Mi Qiuwen, Su Bao-Ning, Chai Heebyung, Cordell Geoffrey A, Farnsworth Norman R, Kinghorn A Douglas, Swanson Steven M
Program for Collaborative Research in the Pharmaceutical Sciences, Department of Medicinal Chemistry and Pharmacognosy, College of Pharmacy, University of Illinois at Chicago, Chicago, Illinois 60612, USA.
Anticancer Res. 2006 Mar-Apr;26(2A):947-52.

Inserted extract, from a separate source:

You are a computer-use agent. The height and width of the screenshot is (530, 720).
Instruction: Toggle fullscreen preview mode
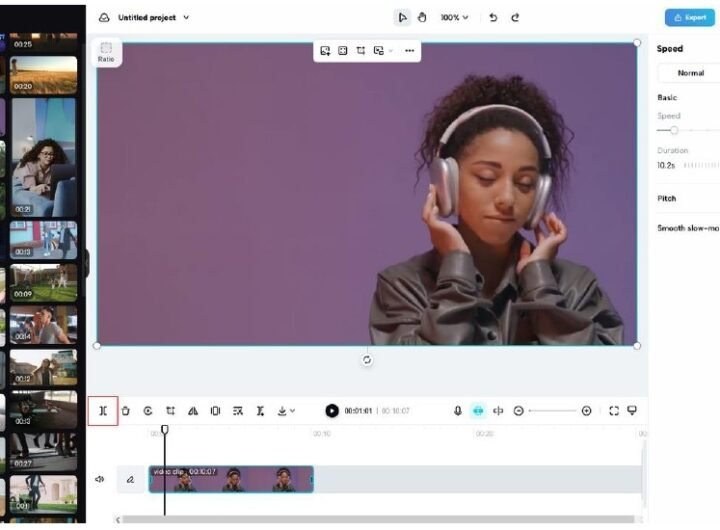pyautogui.click(x=614, y=411)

Rocaglaol is a cytotoxic cyclopenta[b]benzofuran isolated from the bark of Aglaia crassinervia. It exhibited in vitro cytotoxic activity against Lu1, LNCaP and MCF-7 cells with ED50 values of 13.8, 23.0 and 9.2 nM, respectively. DAPI staining indicated that LNCaP cells treated with rocaglaol underwent apoptosis. In order to determine whether rocaglaol-induced apoptosis is mediated by the mitochondrial pathway, apoptosis-related mitochondrial-associated proteins were studied. Rocaglaol treatment induced Bax expression through 12 to 72 h of exposure, while Bcl-xl expression was slightly decreased through 48 h, and decreased more significantly by 72 h. Cleaved caspase-9 expression was detected at 72 h, and cleaved caspase-7 was increased through 48 to 72 h. Consequently, the large fragment (89 kDa) of PARP resulting from caspase cleavage was detected at 12, 24 and 48 h, and especially at 72 h. Cleaved PARP expression was also detected at 72 h. Since rocaglaol caused dose-dependent G2/M phase arrest of LNCaP cells as indicated by flow cytometric analysis, the protein levels of cell cycle-related genes were measured. Rocaglaol treatment (230 nM) did not change cyclin B after 24- to 60-h treatment. The expression of cdc2 was not changed and phospho-cdc2 (Tyr 15) increased after 36-, 48- and 60-h treatment. In addition, protein phosphatase Cdc25C, which functions as a mitotic activator by dephosphorylation of Cdc2, decreased in a time-dependent manner after rocaglaol treatment. Taken together, these results suggest that rocaglaol is a potent anticancer drug that induces apoptosis of LNCaP cells through the mitochondrial pathway and its G2/M-phase cell cycle arrest is associated with the down-regulation of Cdc25C and the dephosphorylation of Cdc2.
罗卡劳尔是一种从粗脉米仔兰树皮中分离得到的具有细胞毒性的环戊[b]苯并呋喃。它在体外对Lu1、LNCaP和MCF-7细胞表现出细胞毒性活性,其半数有效剂量(ED50)值分别为13.8、23.0和9.2 nM。4',6-二脒基-2-苯基吲哚(DAPI)染色表明,用罗卡劳尔处理的LNCaP细胞发生了凋亡。为了确定罗卡劳尔诱导的凋亡是否由线粒体途径介导,对凋亡相关的线粒体相关蛋白进行了研究。罗卡劳尔处理在12至72小时的暴露时间内诱导了Bax表达,而Bcl-xl表达在48小时内略有下降,在72小时时下降更为显著。在72小时时检测到裂解的半胱天冬酶-9表达,并且在48至72小时内裂解的半胱天冬酶-7增加。因此,在12、24和48小时,尤其是在72小时时检测到由半胱天冬酶裂解产生的聚(ADP-核糖)聚合酶(PARP)的大片段(89 kDa)。在72小时时也检测到裂解的PARP表达。由于流式细胞术分析表明罗卡劳尔导致LNCaP细胞出现剂量依赖性的G2/M期阻滞,因此测量了细胞周期相关基因的蛋白水平。在24至60小时的处理后,罗卡劳尔处理(230 nM)未改变细胞周期蛋白B。在36、48和60小时的处理后,细胞分裂周期蛋白2(cdc2)的表达未改变,而磷酸化的cdc2(酪氨酸15)增加。此外,通过使Cdc2去磷酸化而作为有丝分裂激活剂发挥作用的蛋白磷酸酶Cdc25C在罗卡劳尔处理后呈时间依赖性下降。综上所述,这些结果表明罗卡劳尔是一种有效的抗癌药物,它通过线粒体途径诱导LNCaP细胞凋亡,并且其G2/M期细胞周期阻滞与Cdc25C的下调和Cdc2的去磷酸化有关。